Member of the East Bengal Legislative Assembly
- In office 1947–1954
- Constituency: Gopalganj

Member of the Bengal Legislative Assembly
- In office 1937–1947
- Constituency: Gopalganj

Personal details
- Born: 1892 North Gopinathpur, Gopalganj, Faridpur district, Bengal Presidency
- Died: February 26, 1981 (aged 88–89) Purana Paltan, Dhaka, Bangladesh
- Political party: Krishak Sramik Party
- Children: Khandokar Mahbub Uddin Ahmad

= Khandokar Shams Uddin Ahmed =

Bangladeshi lawyer and politician

Khandkar Shamsuddin Ahmed (খন্দকার শামসুদ্দীন আহাম্মদ; 1892 - 26 February 1981) was a Bangladeshi lawyer and politician. He is a former MLA of the Bengal Legislative Assembly.

==Early life==
Ahmed was born in 1892 to a Bengali family of Muslim Khandkars in North Gopinathpur, Gopalganj, Faridpur district, Bengal Presidency (now Bangladesh). His father, Khandkar Ahmad Uddin, died when he was three years old and so he studied whilst living with his paternal uncle, eventually achieving Bachelor of Arts and Bachelor of Laws degrees. His mother, Saiyadunnesa Khatun, was the daughter of Munshi Ahmad Kamel Miah, the zamindar of Bahara in Gopalganj.

== Career ==
Khandaker Shamsuddin Ahmad practiced law in Gopalganj. During that time, he was elected as a member of the Faridpur District Board for thirty years and served as the president of the Faridpur District School Board for five years. After the 1937 Bengal Legislative Assembly election, he was elected to the Gopalganj constituency as a member of the Bengal Legislative Assembly and was re-elected to the same position at the 1946 Bengal Legislative Assembly election, serving for eighteen consecutive years.

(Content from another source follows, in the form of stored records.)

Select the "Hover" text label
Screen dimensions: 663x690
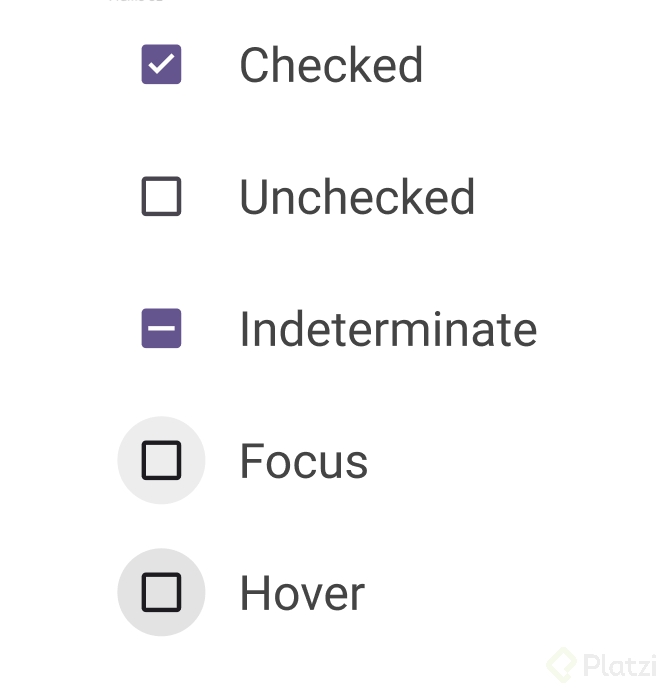(302, 594)
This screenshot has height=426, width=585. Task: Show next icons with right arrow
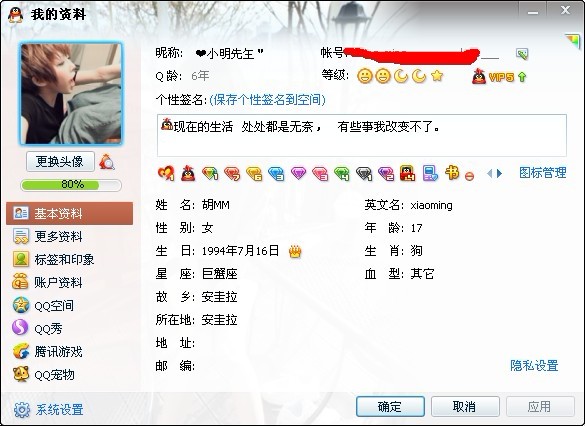coord(500,173)
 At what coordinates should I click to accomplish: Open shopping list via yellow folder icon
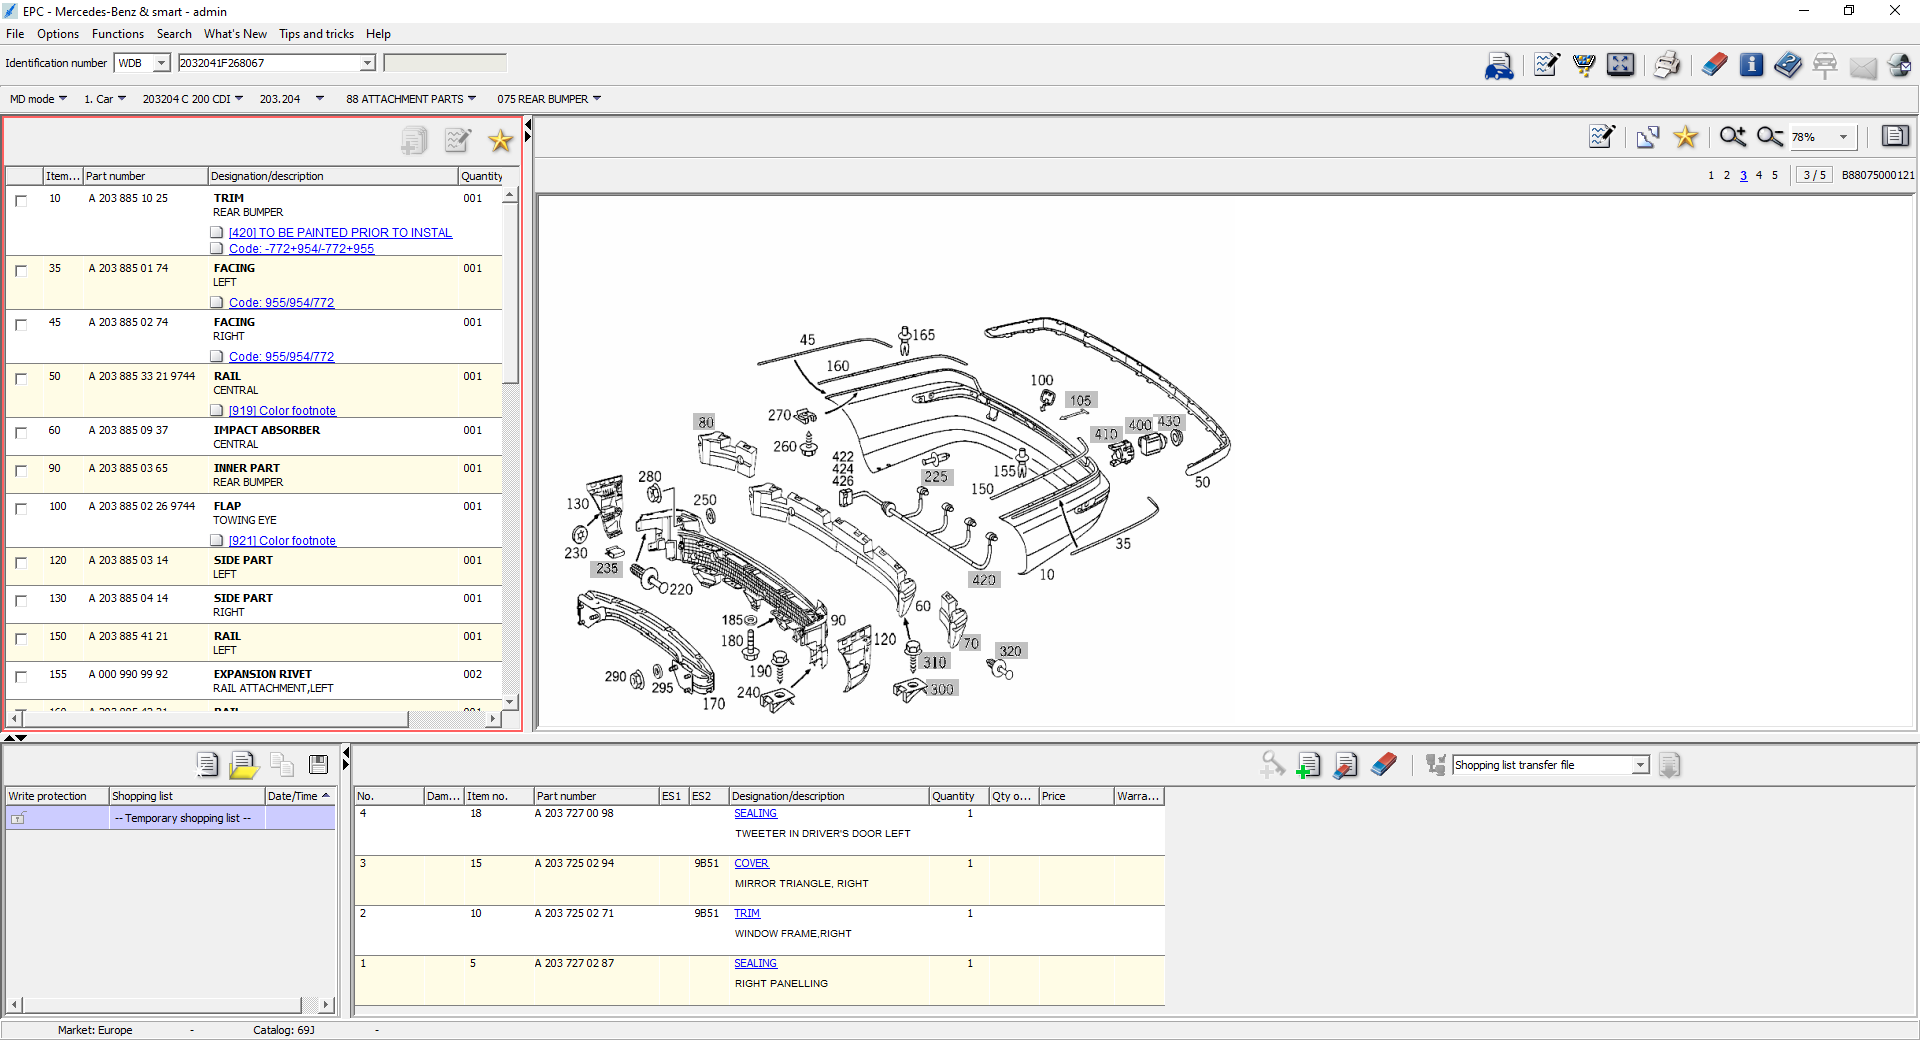tap(243, 765)
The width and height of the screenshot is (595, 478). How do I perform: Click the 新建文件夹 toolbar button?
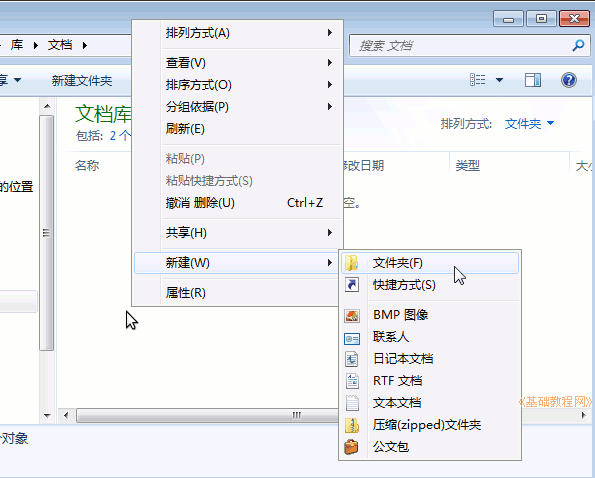[82, 80]
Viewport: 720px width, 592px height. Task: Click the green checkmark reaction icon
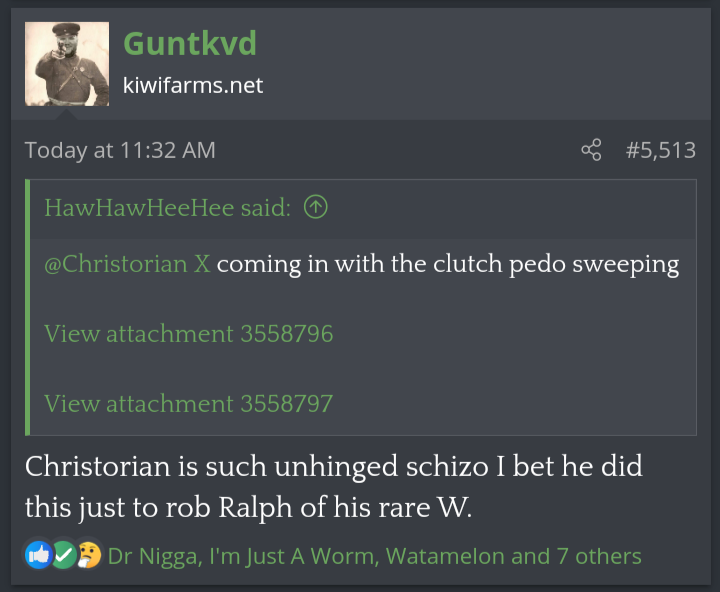(63, 556)
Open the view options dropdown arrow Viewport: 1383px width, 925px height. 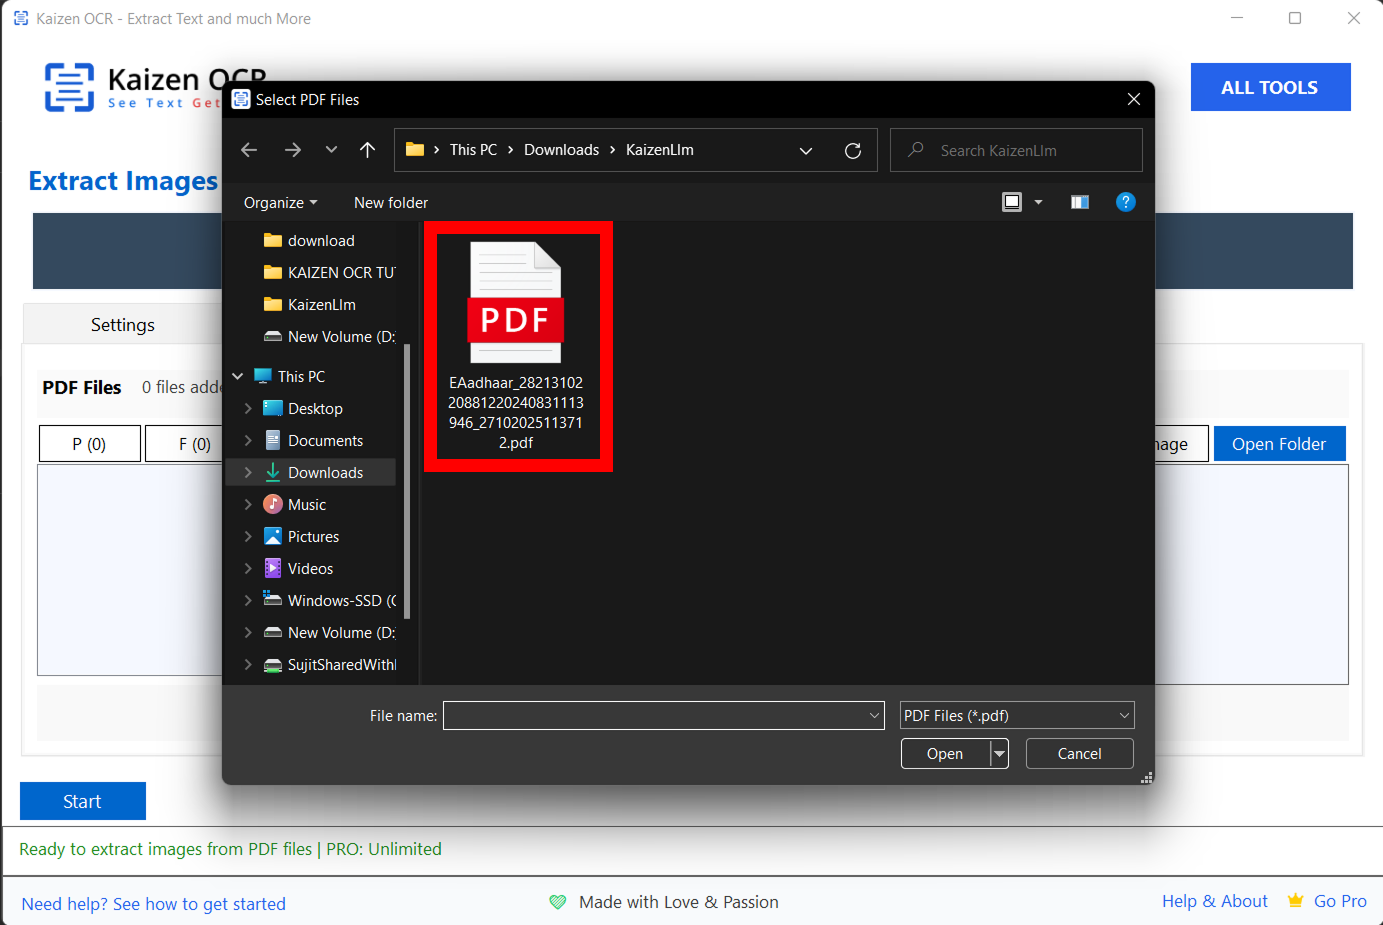[x=1038, y=202]
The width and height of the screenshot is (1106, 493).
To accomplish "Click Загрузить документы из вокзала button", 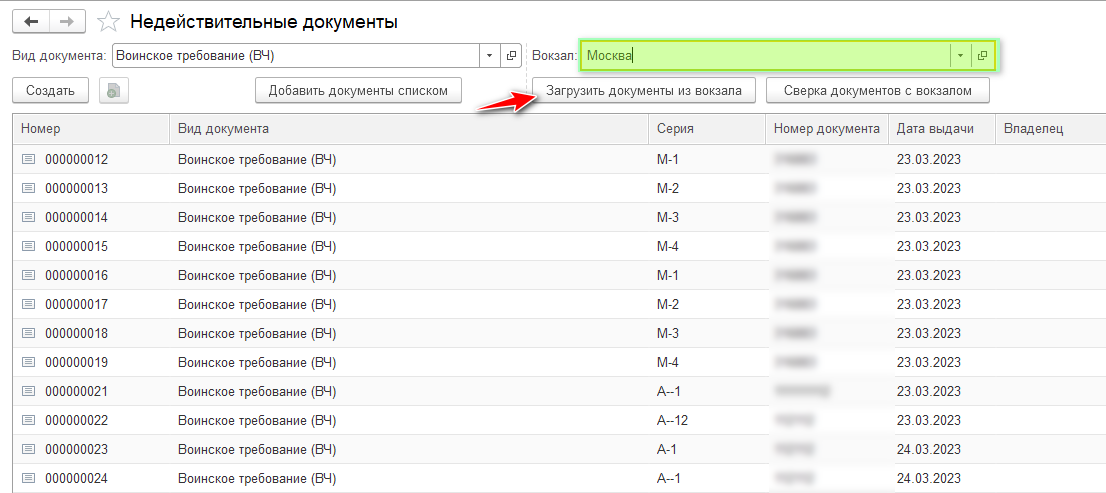I will point(644,90).
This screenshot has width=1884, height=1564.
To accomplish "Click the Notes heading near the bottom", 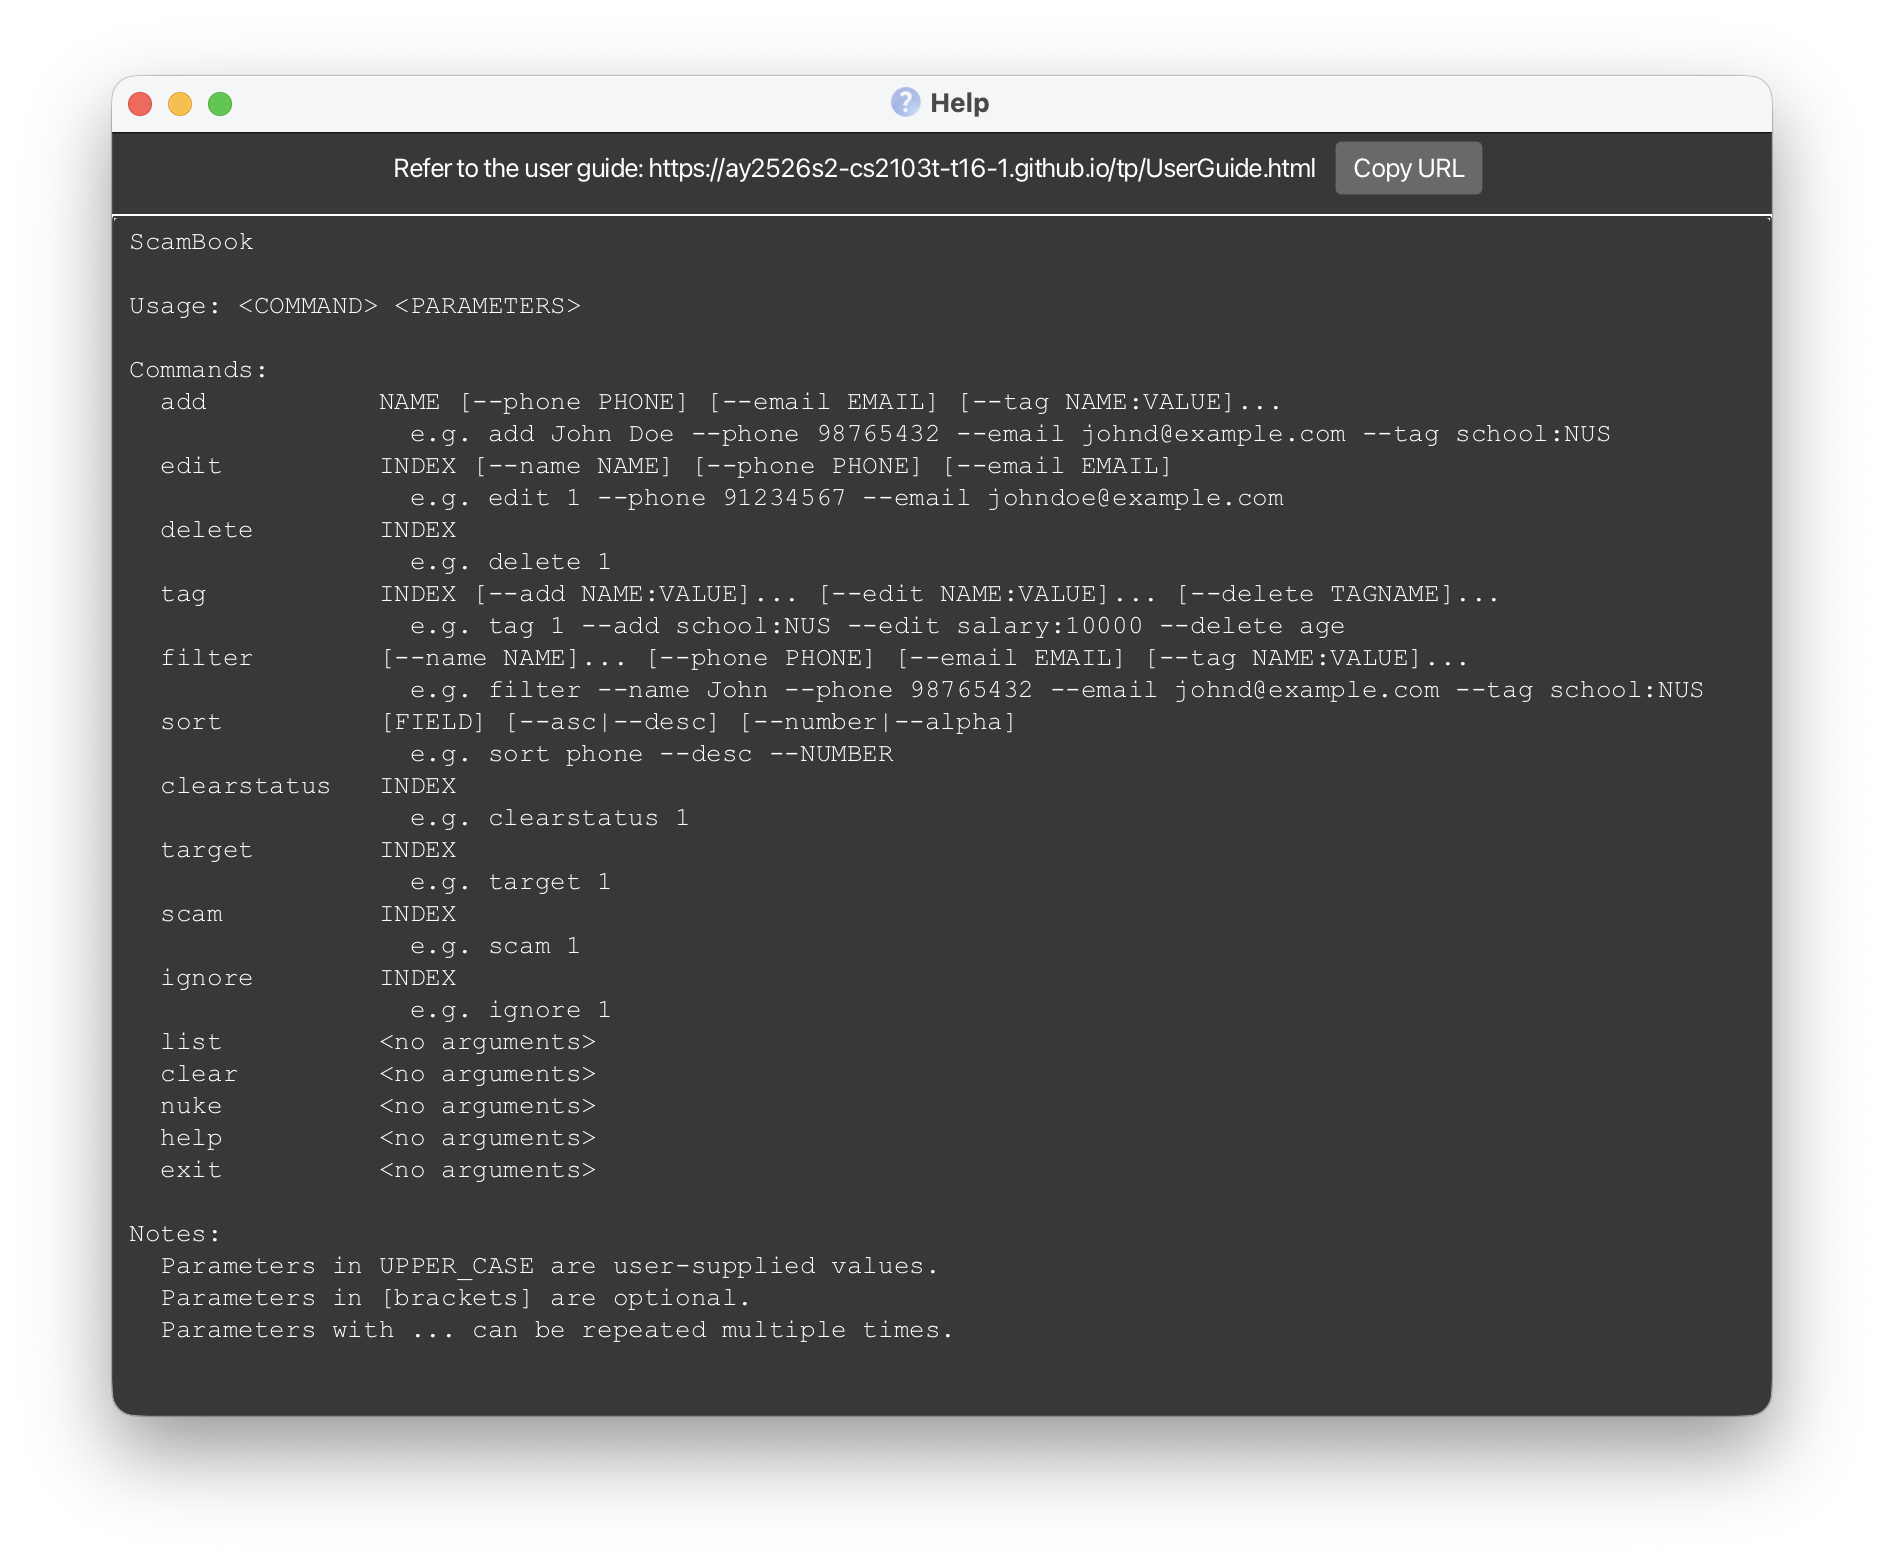I will pyautogui.click(x=174, y=1234).
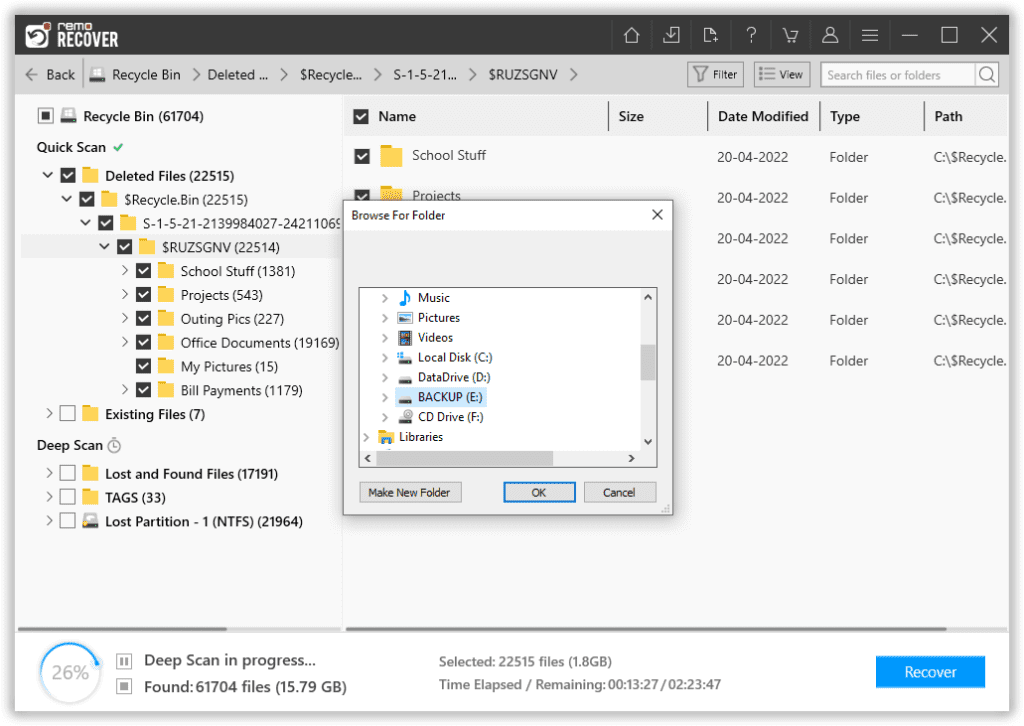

Ahmed was a politician of the Krishak Sramik Party of Sher-e-Bangla Abul Kasem Fazlul Haque. He later joined the All-India Muslim League after Sher-e-Bangla joined the league. He was friends with Sheikh Lutfar Rahman, father of Sheikh Mujibur Rahman. Ahmed was a member of the treasury Bench of East Bengal Legislative Assembly. He asked Nurul Amin to visit students injured in the Bengali Language movement.

==Death and legacy==
Ahmed died of old age on 26 February 1981 in Purana Paltan, Dhaka, Bangladesh. He was buried in Banani graveyard. His son, Khandokar Mahbub Uddin Ahmad, was a member of parliament from Dhaka. The Khondker Shams Uddin Smrity High School is named after him.